Colòn è un'opera grottesca. Per creare un «movimento» è
necessario saper scuotere e sgretolare ciò che è immobile e che può diventare un
ostacolo. Il genere «grottesco» deve disturbare chi tende a porre l'arte teatrale sopra un altare
e con lettere maiuscole. Il grottesco cammina, in equilibrio, fra il volgare e il sublime. Crea fra di essi una
tensione costante e tesse, in
questo modo, il contrappunto necessario in un'opera d'arte. Un'opera grottesca si alimenta di «humour» e
di risa, a patto che non siano risate da bordello, vuote e grasse,
ma che generino riflessioni e dubbi. Deve far discutere e pensare dopo essere esistita. Il grottesco è
crudo, è fatto di parole pesanti. E' l'agitarsi sfrenato di una spada in un campo di battaglia: ferisce
un po' da ogni parte. Secondo Peter Brook, è sempre il teatro popolare che salva la sorte del giorno.
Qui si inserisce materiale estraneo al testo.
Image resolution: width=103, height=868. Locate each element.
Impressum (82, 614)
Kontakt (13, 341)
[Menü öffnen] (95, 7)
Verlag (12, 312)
Attraverso i secoli e le mode,
con il suo stile fatto di un'apparente mancanza di stile, con il suo aspetto grottesco, sporco, osceno,
spregiudicato, assume un ruolo socialmente liberatorio, perché per sua essenza è anti-autoritario,
anti-tradizionale, anti-pomposo, anti-pretenzioso. Noi ci proponiamo di commuovere, tagliando
però la testa alla commozione attraverso il riso. E ci proponiamo
una risata che rimbalzi come un'eco fino al fondo di una cisterna, perché lo spettatore possa scorgere,
nel fondo
oscuro, il suo volto deformato. E la sua memoria possa interrogarlo.